Godwin Emefiele, CBN Governor


The liberalization of diaspora foreign exchange remittances in the country will help strengthen the Naira, economic experts have said.

Since the Central Bank of Nigeria (CBN) on Wednesday, December 2, 2020, announced a new remittance policy, which was aimed at boosting inflow into the country, the Naira has firmed up 5% to N575/$ on Friday, having been at N500/$ the previous week.

The new policy allows recipients of diaspora remittances to receive dollar across the counter or through their domiciliary accounts, instead of the Naira equivalent they were given in the past.

The new diaspora remittances policy will encourage more people to send more into the country and ramp up forex inflow into Nigeria, Ayodele Akinwunwi, Relationship Manager, FSDH Merchant, told BusinessHallmark.

He noted that the appreciation of the Naira at the unofficial market since the CBN liberalized diaspora remittance, was an indication the policy was a move in the right direction.

“There are different sources of foreign exchange inflows into the country. This is one of them. We need multiple sources to strengthen the value of the Naira, to encourage the stock supply of foreign exchange into the Nigerian market.

“If you allow only one source to dominate, it is not a sustainable model at the long-run. As this is going on, we also need complementary sources of forex in terms of trade- that will stimulate exports so that we can earn dollars. We also need policies that will make Nigeria a destination for foreign direct investments. We need domestic policies that will make the Nigerian financial market attractive that foreign portfolio investors will be willing to put their money,” Akinwunmi further explained.

He encouraged transparency in the country that will spur international donors to give grants and aids, thereby increasing Dollar inflows into Nigeria.

Professor Olawale Ajai, Faculty Member, Lagos Business School, declared that the new diaspora remittance policy was already having a positive impact on the value of the Naira.

“It has helped in increasing autonomous inflows into the country and this is checking the activities of those who are hoarding dollar and speculating against the Naira,” he added.

 Prof Ajai noted that the apex bank was also taking advantage of increased diaspora remittance which usually comes into the country in December.

He wondered why the CBN placed restrictions on diaspora remittance in the first place, arguing that it encouraged forex hoarding and speculation.

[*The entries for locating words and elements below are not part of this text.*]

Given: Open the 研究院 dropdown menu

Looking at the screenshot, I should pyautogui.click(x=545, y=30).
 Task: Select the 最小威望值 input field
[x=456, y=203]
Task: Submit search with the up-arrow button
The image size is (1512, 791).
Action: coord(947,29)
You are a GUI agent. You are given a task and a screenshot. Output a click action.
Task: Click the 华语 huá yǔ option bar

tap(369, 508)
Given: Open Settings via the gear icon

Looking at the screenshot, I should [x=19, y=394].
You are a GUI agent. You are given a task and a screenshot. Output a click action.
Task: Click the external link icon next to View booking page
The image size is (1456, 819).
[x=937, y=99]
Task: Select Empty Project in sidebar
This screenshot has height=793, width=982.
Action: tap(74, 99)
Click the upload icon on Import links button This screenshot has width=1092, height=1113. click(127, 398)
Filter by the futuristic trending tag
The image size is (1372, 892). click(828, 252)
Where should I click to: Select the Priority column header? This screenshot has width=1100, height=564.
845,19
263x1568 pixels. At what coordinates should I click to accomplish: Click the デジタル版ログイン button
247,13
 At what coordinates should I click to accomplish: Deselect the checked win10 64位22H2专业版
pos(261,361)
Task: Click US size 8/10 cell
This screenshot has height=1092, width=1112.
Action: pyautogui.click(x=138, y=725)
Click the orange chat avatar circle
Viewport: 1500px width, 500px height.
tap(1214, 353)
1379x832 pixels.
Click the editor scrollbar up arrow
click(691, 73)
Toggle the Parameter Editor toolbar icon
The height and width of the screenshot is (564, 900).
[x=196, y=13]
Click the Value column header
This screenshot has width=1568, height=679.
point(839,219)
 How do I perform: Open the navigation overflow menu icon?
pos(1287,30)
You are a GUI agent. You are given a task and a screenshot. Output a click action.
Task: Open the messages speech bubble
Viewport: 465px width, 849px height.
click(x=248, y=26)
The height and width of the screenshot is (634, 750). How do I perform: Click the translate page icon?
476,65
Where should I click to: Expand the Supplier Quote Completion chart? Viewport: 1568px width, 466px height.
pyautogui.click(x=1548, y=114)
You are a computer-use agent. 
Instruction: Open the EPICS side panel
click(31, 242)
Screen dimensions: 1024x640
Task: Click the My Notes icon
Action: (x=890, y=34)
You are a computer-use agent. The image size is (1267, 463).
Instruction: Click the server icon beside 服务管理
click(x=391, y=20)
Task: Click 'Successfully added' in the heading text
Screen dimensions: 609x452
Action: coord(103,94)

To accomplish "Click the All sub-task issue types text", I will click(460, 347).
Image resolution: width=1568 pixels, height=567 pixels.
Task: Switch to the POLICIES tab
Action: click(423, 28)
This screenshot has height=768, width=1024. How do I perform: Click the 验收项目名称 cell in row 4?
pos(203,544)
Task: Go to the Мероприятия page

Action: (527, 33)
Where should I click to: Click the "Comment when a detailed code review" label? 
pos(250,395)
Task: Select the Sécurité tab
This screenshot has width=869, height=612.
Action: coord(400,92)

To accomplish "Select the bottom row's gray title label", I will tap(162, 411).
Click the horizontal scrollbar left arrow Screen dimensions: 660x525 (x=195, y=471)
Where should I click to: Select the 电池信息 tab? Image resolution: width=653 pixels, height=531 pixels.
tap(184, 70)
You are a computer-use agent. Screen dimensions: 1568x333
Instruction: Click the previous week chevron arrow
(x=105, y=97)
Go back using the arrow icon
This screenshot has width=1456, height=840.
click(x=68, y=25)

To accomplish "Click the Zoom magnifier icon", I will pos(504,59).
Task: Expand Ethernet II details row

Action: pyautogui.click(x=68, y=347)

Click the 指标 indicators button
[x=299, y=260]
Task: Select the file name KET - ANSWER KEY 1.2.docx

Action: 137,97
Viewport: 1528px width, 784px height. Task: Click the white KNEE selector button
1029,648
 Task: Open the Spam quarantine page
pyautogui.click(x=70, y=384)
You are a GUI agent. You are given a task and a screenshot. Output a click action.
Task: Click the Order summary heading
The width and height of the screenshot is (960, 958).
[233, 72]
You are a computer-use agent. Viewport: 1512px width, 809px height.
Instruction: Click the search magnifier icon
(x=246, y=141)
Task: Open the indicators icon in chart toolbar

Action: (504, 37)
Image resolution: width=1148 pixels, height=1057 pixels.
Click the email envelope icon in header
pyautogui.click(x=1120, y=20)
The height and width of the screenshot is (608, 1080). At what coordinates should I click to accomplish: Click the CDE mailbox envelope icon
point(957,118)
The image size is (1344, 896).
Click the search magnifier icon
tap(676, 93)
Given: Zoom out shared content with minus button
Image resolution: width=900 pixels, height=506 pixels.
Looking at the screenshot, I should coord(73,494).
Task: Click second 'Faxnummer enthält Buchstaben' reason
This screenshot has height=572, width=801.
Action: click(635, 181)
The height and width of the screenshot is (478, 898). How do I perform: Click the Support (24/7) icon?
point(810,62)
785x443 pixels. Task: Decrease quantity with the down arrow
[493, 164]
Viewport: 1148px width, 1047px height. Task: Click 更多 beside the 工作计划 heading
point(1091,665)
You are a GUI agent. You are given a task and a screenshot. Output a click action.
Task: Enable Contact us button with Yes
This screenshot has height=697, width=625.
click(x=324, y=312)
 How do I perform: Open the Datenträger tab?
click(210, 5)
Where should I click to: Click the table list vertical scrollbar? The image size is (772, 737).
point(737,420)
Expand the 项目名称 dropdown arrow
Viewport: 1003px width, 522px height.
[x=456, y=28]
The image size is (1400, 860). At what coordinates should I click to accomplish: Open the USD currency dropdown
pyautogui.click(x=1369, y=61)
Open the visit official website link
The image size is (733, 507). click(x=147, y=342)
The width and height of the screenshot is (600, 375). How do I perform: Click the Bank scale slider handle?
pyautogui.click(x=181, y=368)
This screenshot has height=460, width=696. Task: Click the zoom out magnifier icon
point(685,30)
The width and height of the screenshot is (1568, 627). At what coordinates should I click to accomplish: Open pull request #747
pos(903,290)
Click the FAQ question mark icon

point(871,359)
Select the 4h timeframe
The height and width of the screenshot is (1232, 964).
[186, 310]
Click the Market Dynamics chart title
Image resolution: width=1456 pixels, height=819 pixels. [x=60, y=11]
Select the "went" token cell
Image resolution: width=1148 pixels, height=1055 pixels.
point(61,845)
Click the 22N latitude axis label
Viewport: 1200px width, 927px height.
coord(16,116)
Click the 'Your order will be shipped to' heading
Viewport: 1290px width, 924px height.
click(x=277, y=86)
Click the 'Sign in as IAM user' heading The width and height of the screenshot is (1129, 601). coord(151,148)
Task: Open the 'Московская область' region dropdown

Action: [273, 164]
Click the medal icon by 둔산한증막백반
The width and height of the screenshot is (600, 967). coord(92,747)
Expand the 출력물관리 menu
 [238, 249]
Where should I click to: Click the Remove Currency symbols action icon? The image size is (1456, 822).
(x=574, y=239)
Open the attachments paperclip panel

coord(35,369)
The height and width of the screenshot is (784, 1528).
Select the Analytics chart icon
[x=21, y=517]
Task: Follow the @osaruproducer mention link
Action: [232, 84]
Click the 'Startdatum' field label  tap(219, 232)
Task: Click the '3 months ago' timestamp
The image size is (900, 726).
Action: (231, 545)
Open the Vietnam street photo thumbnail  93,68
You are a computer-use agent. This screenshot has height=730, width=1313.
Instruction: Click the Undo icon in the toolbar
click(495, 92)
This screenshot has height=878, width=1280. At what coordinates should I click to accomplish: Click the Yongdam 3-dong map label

The regulator had devalued the local currency at the official market on different occasions this year, weakening it from N305/$ to N360/$ and later to N380/$.

It traded N379/$ at the official window and depreciated by 0.67% to N395/$ at the Investors’ & Exporters’ (I&E) forex window on Friday.

Diaspora remittances in the country dropped by more than 40% to $337.3 billion Q2 2020 from 562.9billion in Q1 2020.

The CBN had accused International Money Transfer Operators (IMTO) of diverting the country’s remittances, thereby aggravating the scarcity of Dollar in the country.

“Based on this premise, we analyzed data on IMTO inflows into the country over the past year, and through our investigations discovered that some IMTOs, rather than compete on improving transaction volumes and create more efficient ways for Nigerians in the Diaspora to remit funds, resorted to engaging in arbitrage arrangements on the naira/dollar exchange rate, which to a large extent resulted in significant drop inflows into the country. It also encouraged the use of unsafe unofficial channels, which also supported diversion of remittances flows meant for Nigeria, thereby undermining our Foreign Exchange management framework,” Mr Godwin Emefiele, CBN Governor, explained last week.

Meanwhile, Aminu Gwadabe, President, Association of Bureau de Change Operators of Nigeria (ABCON), argued that the liberalization of diaspora remittances receipt will hurt forex speculators and hoarders.

“Such recipients of remittances may have the option of the receiving these funds in foreign currency cash (US Dollars) or into their ordinary domiciliary account,” the circular signed by Dr O.S. Nnaji, CBN’s Director of Trade and Exchange Department, read.

The ABCON President advised Dollar hoarders to sell now or they will have to lick their wounds.

“The monopoly is broken and induced liquidity in the BDCs subsector,” Gwadabe asserted.

However, KayodeOmoregie, Faculty in Finance and Strategy at the Lagos Business School, believes that with Nigeria’s current macroeconomic realities and fundamentals, it makes sense to devalue and absorb this shock within a narrow timeline to ease speculation, volatility and uncertainty with the exchange rate, which is worse for business in the short-term for businesses and FDI/FPI investments.

The country has been susceptible to perennial forex shocks due to overreliance on crude oil which is highly volatile for its forex earnings.

Crude oil supplies over 90% of Nigeria total external earnings, but contributed only 8.73% of its Gross Domestic Production (GDP) in the third quarter of this year.